Foreshadowing the US boycott in 1980 and the USSR’s reciprocal withdrawal in 1984, the US chose the eve of the 1924 Games to censure France for illegally seizing territory in the border region of Alsace as an incentive for Germany to pay its war debt. As a result, irate locals spat on American athletes in the street. Their belongings were stolen, and they were denied accommodation and opportunities to practice.
The rugby football final between the US and France, then world leader in the sport, became a grudge match. As a French player was carried off with a broken nose, the crowd turned on American spectators in the stands and beat them up. After the US won 17-3, shouts drowned out the playing of the American anthem, and officials hustled the visitors out of the stadium ahead of what could have been a lynching.
The proceedings are more amicable these days, fortunately. I’ll probably be a glued to the TV as much as anyone, despite an antipathy towards any form of vigorous physical activity.
Vaclac Nijinsky, Ludmilla Schollar and Tamara Karsavina in Jeux, 1913.
One also hopes that, in line with earlier Olympiads, a few cultural events will be provided for the more sedentary among us - an opportunity, I suggest, to revive one of the rare examples of sport turned to art.

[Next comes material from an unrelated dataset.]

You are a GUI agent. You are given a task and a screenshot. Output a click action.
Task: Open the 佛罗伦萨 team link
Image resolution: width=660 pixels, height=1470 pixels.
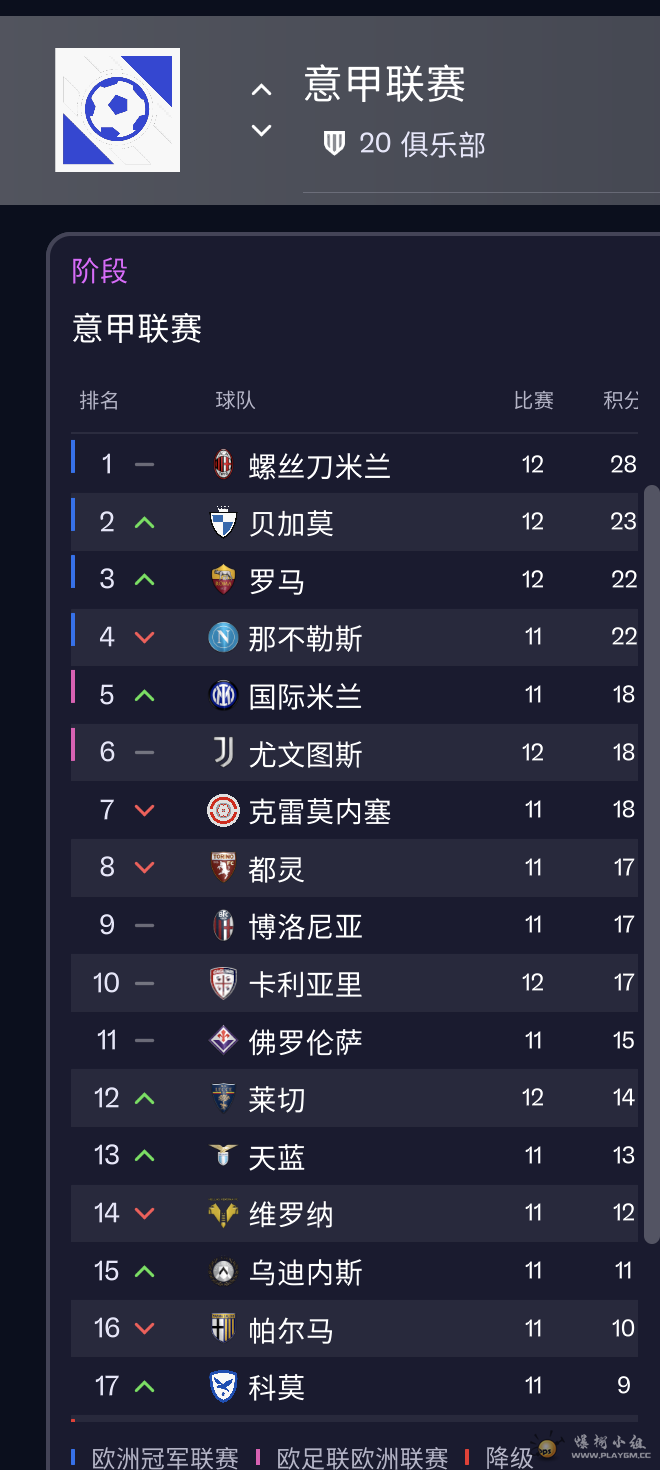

In 1913, Serge Diaghilev’s Ballets Russes premiered Jeux (Games), a ballet to music by Debussy, choreographed and danced by Vaclac Nijinsky and based on a tennis match. A trio play until their ball gets lost in the greenery surrounding the court. “Surprised and frightened,” Nijinsky wrote of what follows, “the young man and the two young girls disappear into the depths of the nocturnal park.” As previous generations of French men and woman used to say by way of expressing enthusiasm “Vive le sport!”
GAMES PEOPLE PLAY
Great review of the Olympic Games—past, present, and future. You have given me a good reason to forego my usual trip to Paris at that time. I was just there during the transportation strike and Black Friday in November. Even on those days, the crowds made Paris a city I couldn’t recognize as the one I loved!